Instructions to follow:
Rewrite everything from the line containing "Image resolution: width=1024" down to the line containing "edge-system-to-management: Approved is", substituting "Locate" for "Find the location of" and changing nothing else. Omit the pictures from your answer.

Extracted records START

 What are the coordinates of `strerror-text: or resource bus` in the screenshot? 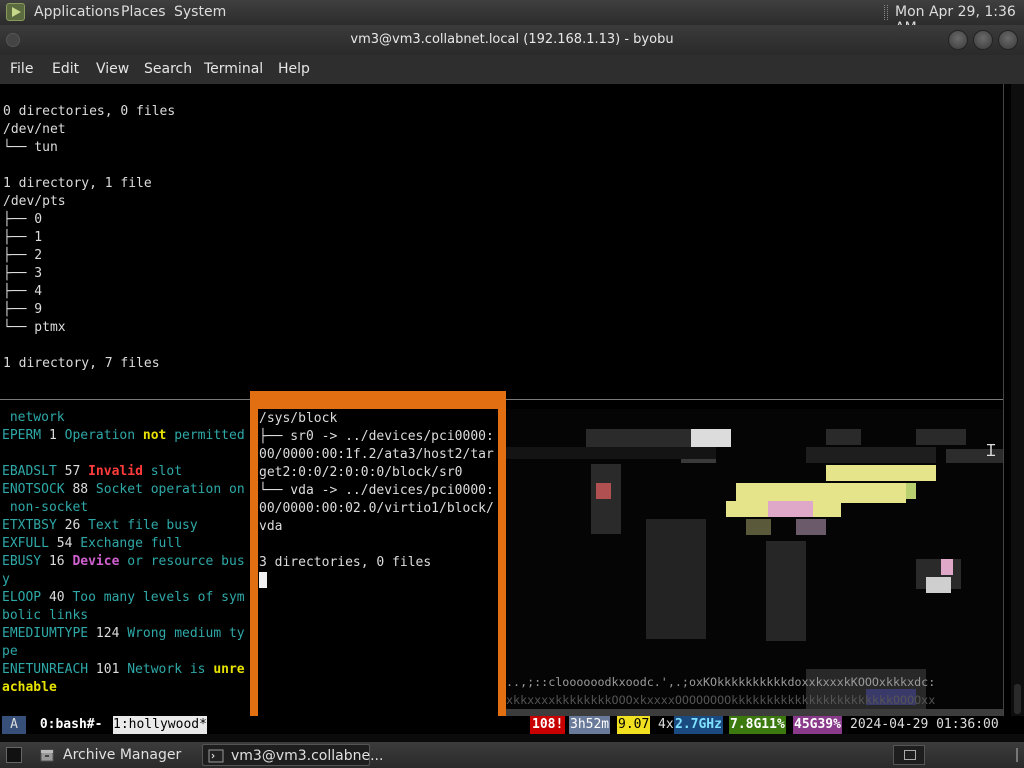 It's located at (182, 562).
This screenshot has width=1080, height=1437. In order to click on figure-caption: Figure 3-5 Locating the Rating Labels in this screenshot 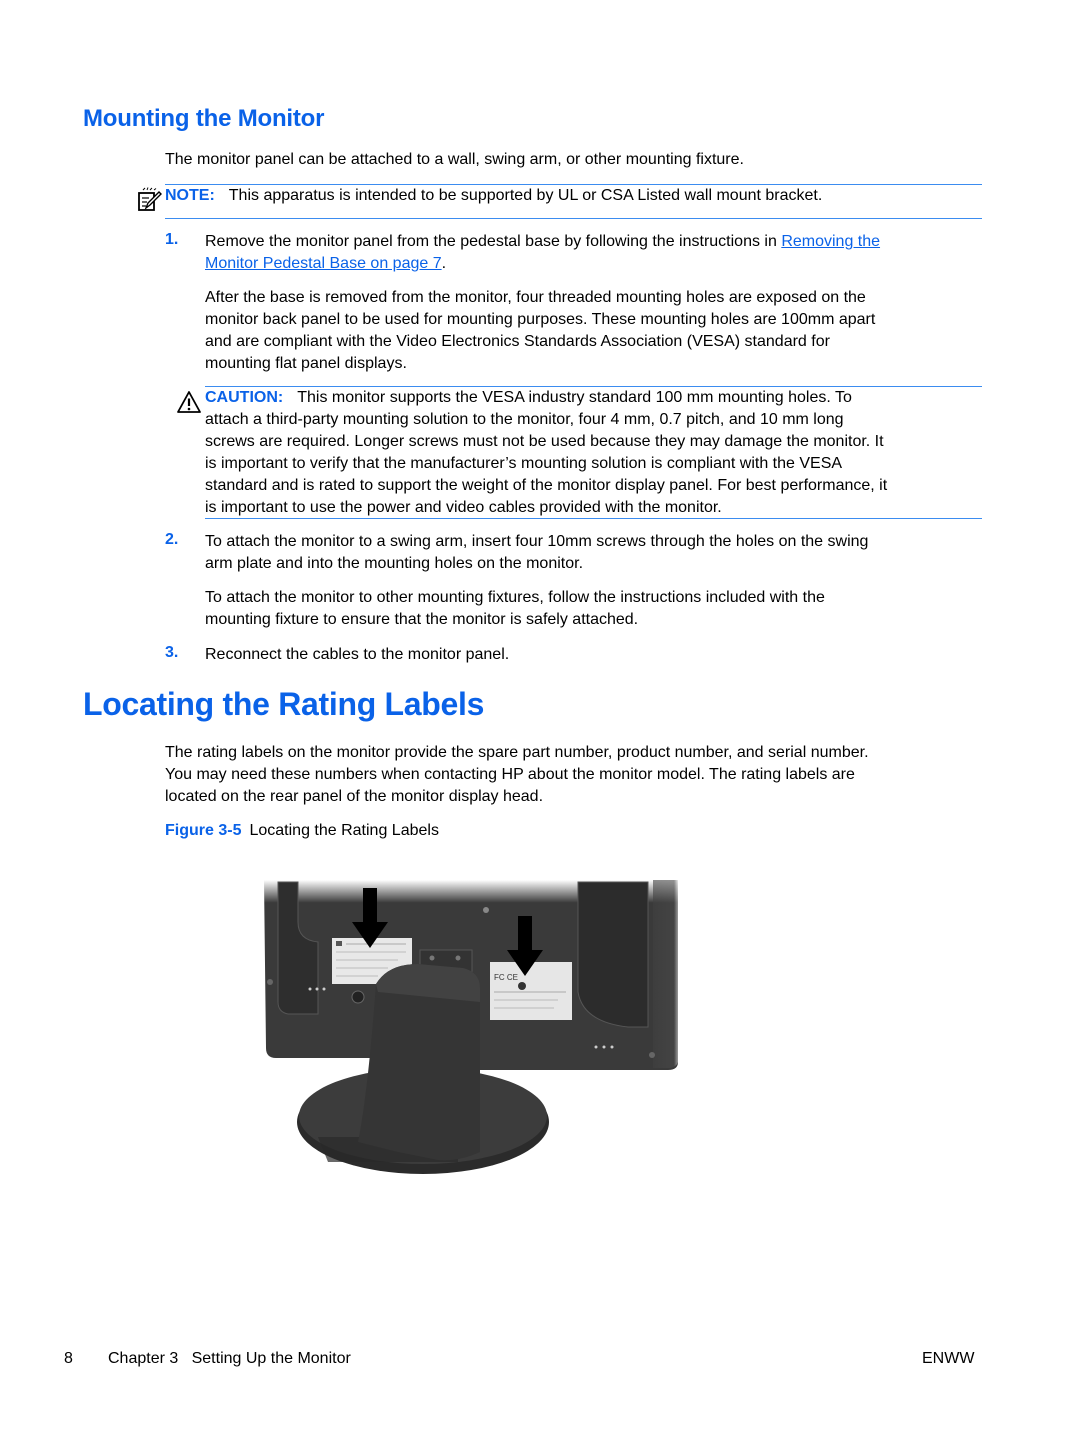, I will do `click(302, 831)`.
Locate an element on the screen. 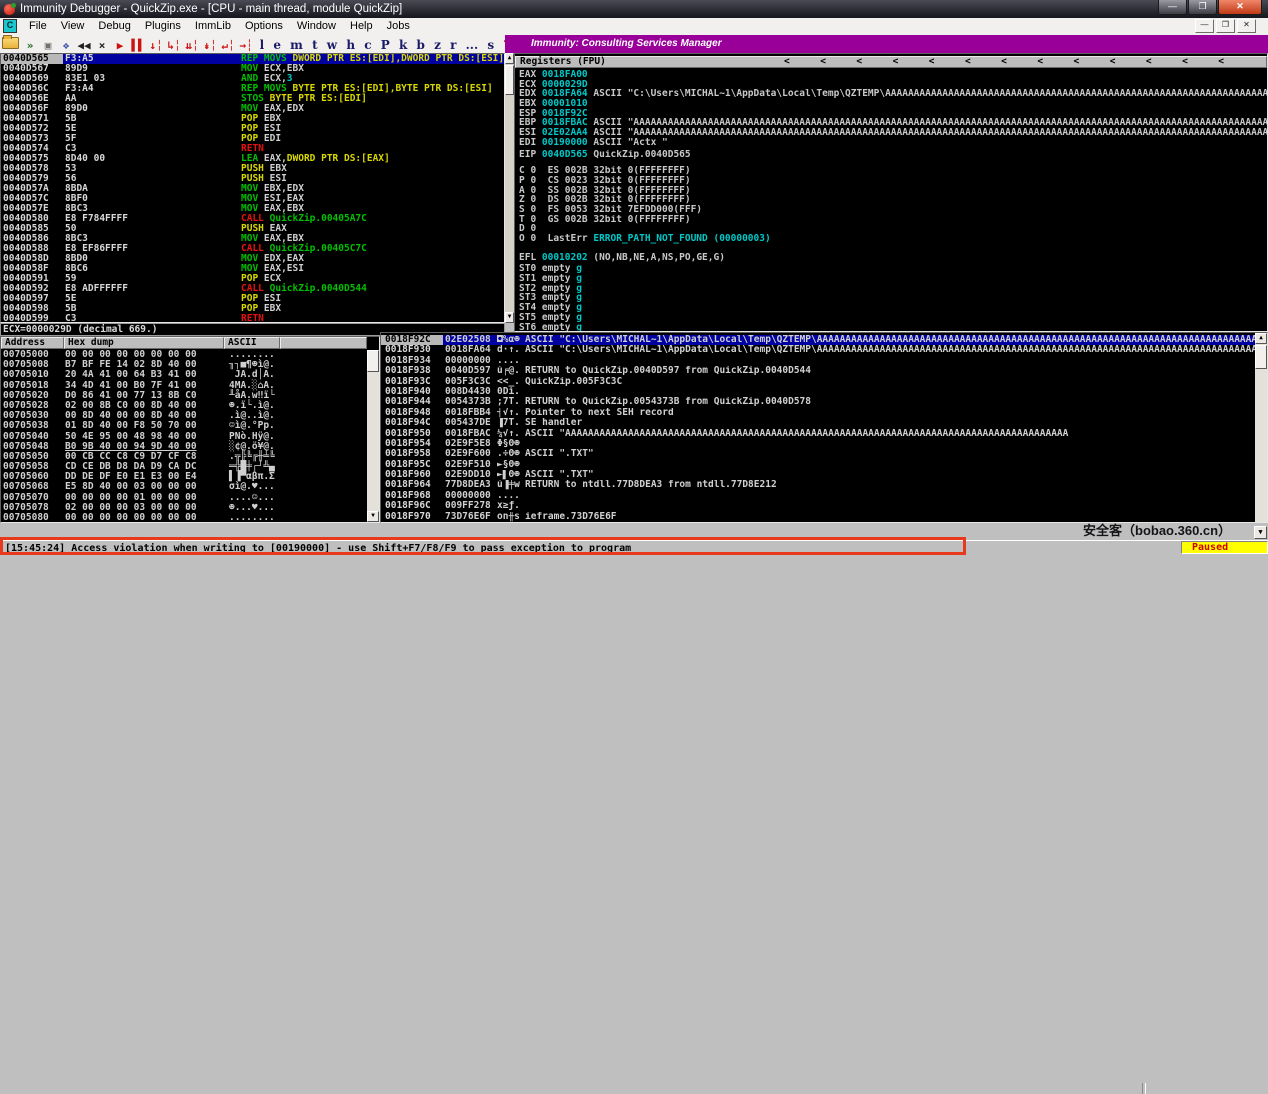 The image size is (1268, 1094). mdi-close-button: ✕ is located at coordinates (1246, 26).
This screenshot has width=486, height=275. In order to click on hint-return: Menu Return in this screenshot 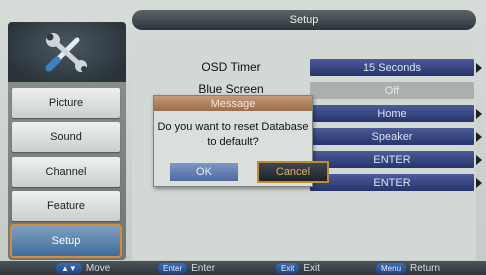, I will do `click(408, 268)`.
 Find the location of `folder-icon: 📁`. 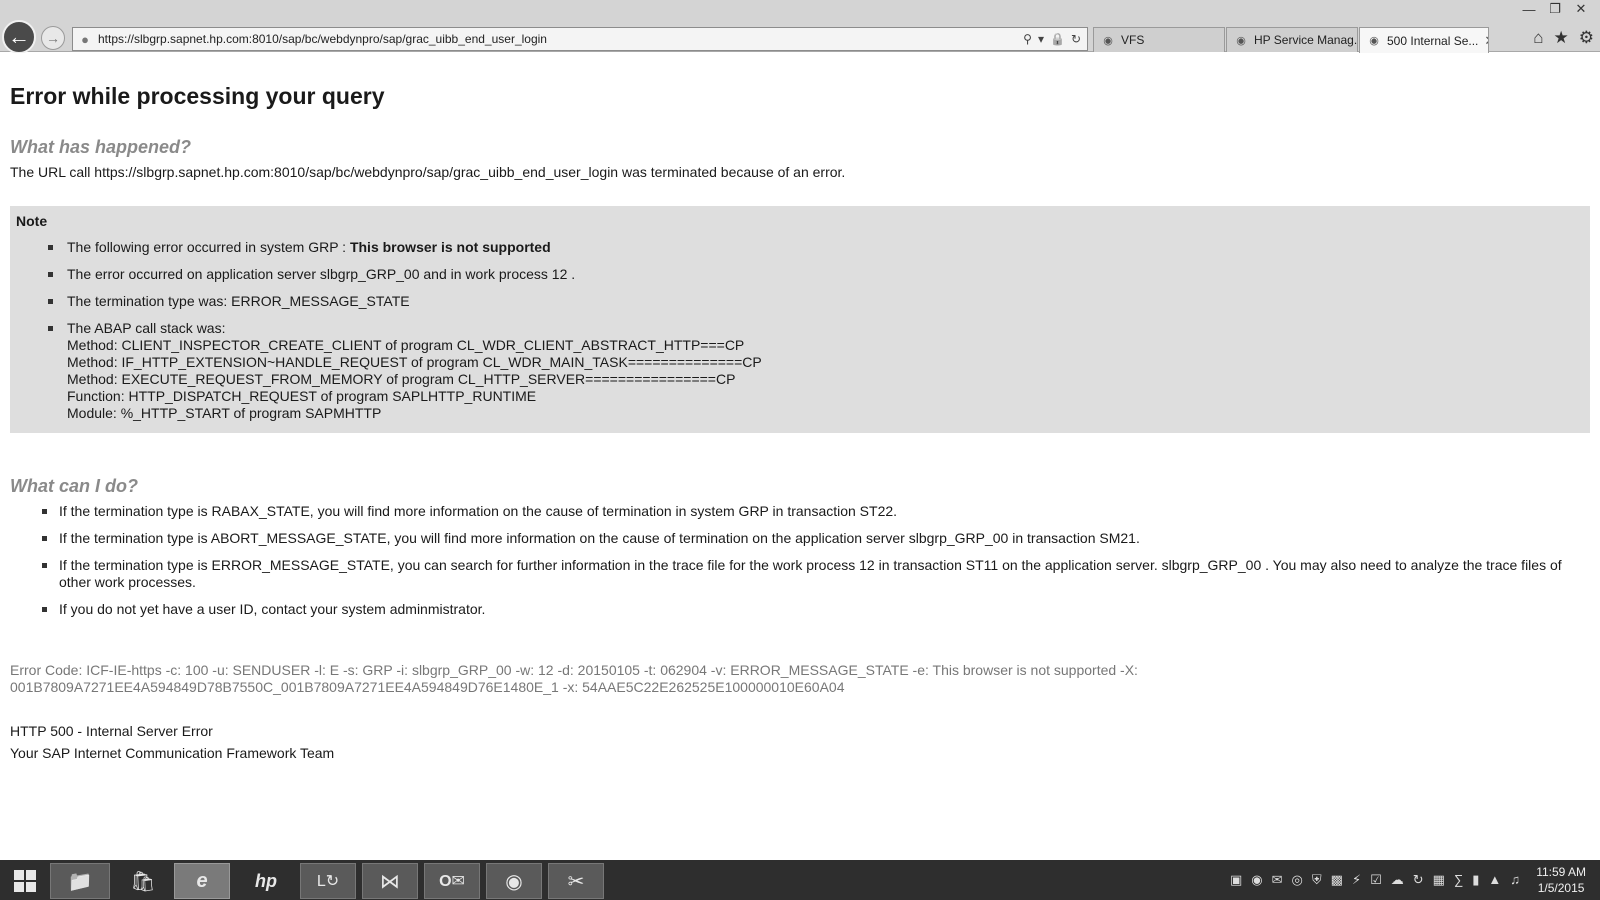

folder-icon: 📁 is located at coordinates (80, 882).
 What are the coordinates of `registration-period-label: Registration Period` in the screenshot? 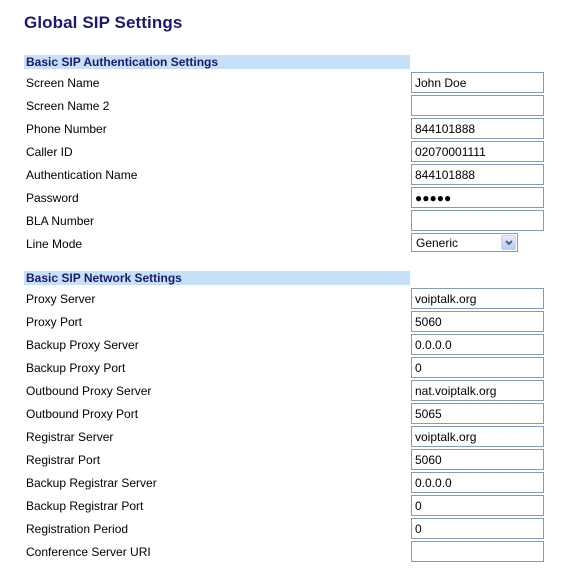 It's located at (78, 529).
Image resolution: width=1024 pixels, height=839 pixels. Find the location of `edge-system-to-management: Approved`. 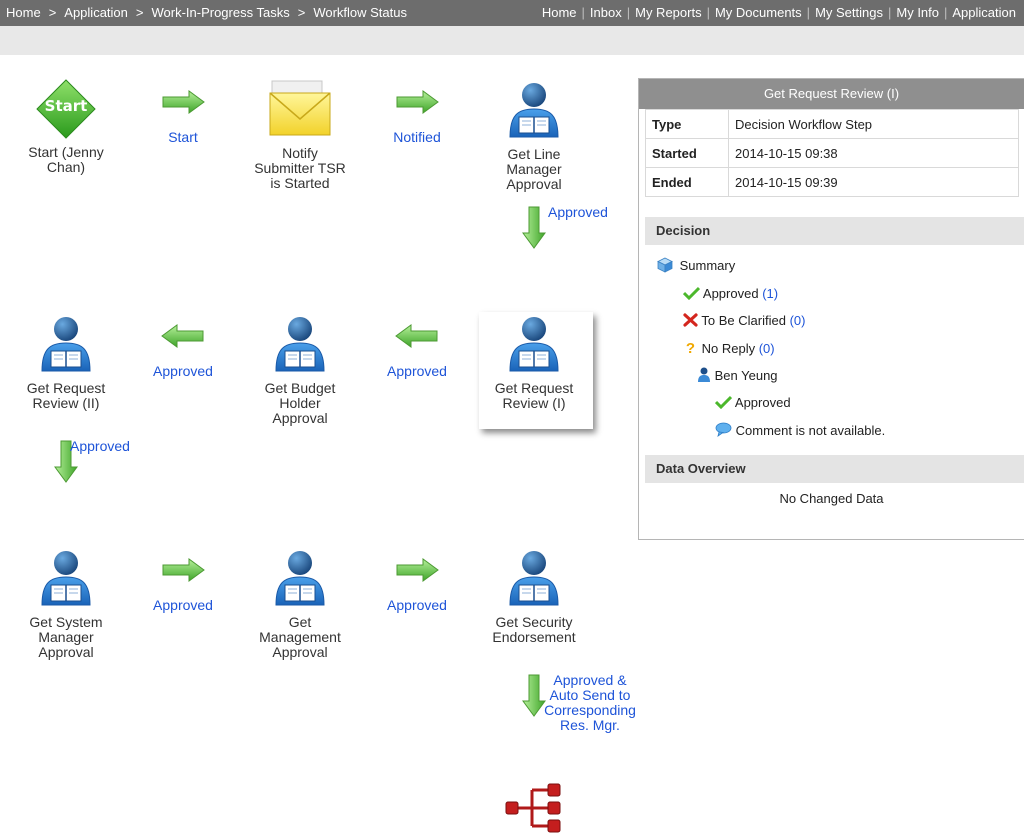

edge-system-to-management: Approved is located at coordinates (183, 586).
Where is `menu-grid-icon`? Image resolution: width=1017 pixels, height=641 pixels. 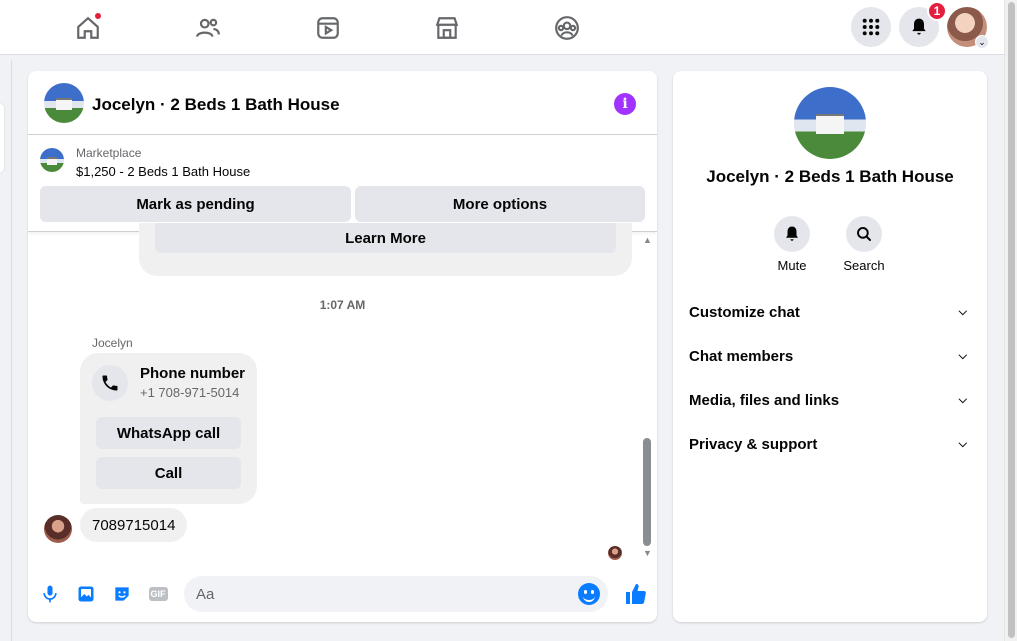
menu-grid-icon is located at coordinates (871, 27).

Extracted records END

The completed task:
Image resolution: width=1024 pixels, height=839 pixels. Locate `edge-system-to-management: Approved`. 

edge-system-to-management: Approved is located at coordinates (183, 586).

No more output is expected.